New droplet-based electricity generator to change the face of power generation

A research team led by scientists from City University of Hong Kong (CityU) has recently developed a new form of droplet-based electricity generator (DEG) that features a field-effect transistor (FET)-like structure which allows for high energy-conversion efficiency. Its instantaneous power density is increased by thousands of times compared to its counterparts without FET-like structure. This new technology can help to advance scientific research into water energy generation and tackle the energy crisis.

The research was led by Professor Wang Zuankai from the Department of Mechanical Engineering of City University of Hong Kong; Professor Zeng Xiaocheng from the University of Nebraska-Lincoln, US; and Professor Wang Zhonglin, Founding Director and Chief Scientist at the Beijing Institute of Nanoenergy and Nanosystems of Chinese Academy of Sciences. Their findings were published in the latest issue of the highly prestigious scientific journal Nature under the title “A droplet-based electricity generator with high instantaneous power density”.

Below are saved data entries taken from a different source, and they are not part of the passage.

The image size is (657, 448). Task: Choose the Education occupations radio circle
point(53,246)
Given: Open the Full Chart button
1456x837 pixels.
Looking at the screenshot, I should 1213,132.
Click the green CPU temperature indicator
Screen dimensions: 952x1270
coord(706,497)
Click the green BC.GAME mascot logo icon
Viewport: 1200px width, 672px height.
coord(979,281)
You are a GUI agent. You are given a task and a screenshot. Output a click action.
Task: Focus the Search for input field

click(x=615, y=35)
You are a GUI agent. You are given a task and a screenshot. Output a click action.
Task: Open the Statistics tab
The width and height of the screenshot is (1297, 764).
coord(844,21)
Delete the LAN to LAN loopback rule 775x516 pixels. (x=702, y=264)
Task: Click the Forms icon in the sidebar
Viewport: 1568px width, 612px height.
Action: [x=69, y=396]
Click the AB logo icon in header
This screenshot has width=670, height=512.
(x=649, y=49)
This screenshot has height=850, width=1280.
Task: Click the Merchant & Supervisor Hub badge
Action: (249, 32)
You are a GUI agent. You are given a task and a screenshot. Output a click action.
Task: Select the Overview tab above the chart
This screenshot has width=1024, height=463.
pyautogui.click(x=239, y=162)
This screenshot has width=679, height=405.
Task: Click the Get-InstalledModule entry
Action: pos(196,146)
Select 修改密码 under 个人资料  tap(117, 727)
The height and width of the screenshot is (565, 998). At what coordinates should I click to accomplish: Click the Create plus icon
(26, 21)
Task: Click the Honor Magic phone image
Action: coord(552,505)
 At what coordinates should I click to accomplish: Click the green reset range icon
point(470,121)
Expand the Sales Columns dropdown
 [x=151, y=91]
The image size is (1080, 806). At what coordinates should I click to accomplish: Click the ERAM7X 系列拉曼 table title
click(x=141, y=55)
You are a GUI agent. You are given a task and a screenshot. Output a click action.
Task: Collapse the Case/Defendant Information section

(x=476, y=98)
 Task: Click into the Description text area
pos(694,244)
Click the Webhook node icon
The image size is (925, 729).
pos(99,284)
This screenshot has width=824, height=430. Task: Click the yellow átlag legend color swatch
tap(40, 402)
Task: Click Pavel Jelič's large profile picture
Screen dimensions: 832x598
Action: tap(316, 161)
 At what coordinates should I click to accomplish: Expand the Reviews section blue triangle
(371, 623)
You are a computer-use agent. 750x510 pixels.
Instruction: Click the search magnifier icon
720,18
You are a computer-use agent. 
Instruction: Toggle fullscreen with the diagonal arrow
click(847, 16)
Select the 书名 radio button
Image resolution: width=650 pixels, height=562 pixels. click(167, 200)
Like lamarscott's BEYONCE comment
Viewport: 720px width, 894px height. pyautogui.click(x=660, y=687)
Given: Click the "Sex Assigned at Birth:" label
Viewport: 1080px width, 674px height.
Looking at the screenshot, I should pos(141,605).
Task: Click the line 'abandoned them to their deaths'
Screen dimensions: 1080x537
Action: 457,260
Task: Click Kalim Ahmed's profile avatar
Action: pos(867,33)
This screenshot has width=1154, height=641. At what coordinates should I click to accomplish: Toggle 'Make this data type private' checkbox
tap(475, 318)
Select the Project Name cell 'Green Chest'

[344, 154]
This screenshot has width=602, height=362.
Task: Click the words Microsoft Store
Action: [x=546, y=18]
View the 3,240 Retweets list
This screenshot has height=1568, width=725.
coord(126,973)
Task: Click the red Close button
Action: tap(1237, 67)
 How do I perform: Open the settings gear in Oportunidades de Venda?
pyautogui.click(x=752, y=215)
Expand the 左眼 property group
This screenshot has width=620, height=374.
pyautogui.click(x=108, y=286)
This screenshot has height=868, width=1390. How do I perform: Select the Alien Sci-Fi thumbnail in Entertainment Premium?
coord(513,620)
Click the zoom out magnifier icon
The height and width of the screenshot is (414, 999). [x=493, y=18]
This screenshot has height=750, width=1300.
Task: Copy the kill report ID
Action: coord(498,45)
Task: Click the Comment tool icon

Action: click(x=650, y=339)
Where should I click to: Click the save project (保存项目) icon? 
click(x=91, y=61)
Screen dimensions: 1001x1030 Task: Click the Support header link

Professor Wang Zuankai from the Department of Mechanical Engineering of City University of Hong Kong talks to EPR Magazine about this groundbreaking achievement.

Advantages of the droplet-based electricity generator over conventional electricity generators
The large-scale hydropower generation based on the construction of dam has been quite efficient, but that is costly and also works at high frequency. Here we are focusing on harvesting water energy of low frequency. Several techniques that can harvest water energy of low-frequency motion have emerged. However, conventional droplet generators working still face the dilemma of low-charge density and small peak power density. For example, in the case of triboelectric generation, the electricity is generated through the friction of liquid with solid surface, which is essentially an interfacial effect. In our work, we develop a new electricity generator which is endowed with a bulk effect through a very simple but clever field-effect transistor-like design. In FET, we have three terminals, which are source, drain, and gate. The source provides electron and the drain draws electron, but the flow of electron from source to drain is controlled or gated by gate. In analogy to FET, the FET in our device serves as source, the AI electrode serves as drain, and the water droplet can be treated as a gate. When droplet connects PTFE (source) and Al (drain), we have output. As a result, our output performances are several orders of magnitude better than conventional droplet-based electricity generators.

Applications in the power sector and other industries
Our design is generic, which means the finding can be extended to a wide range of applications, both large-scale and small-scale. For example, we can use it to harvest water waver energy, and we can use it to work together with solar cells. We can use it on the umbrella surface, even biomedical devices for self-powering in pacemakers.

Applications in a value-conscious country like India
From the materials and design point of view, it can be easily implemented and scaled up everywhere, because the design is based on simple flat surface and some electrodes. It can be used in multiple areas as long as there is some relative motion between water and solid substrates. It can be used to harvest raindrop, water wave, and water jet. Actually, it can be designed as wearable electronics, in which droplets are directed into capillary channels.

Availability in global markets
The technology barrier for commercialisation is not high. For simple application such as the harvesting of waste flowing water energy, it can be very quick, say, 2-3 years.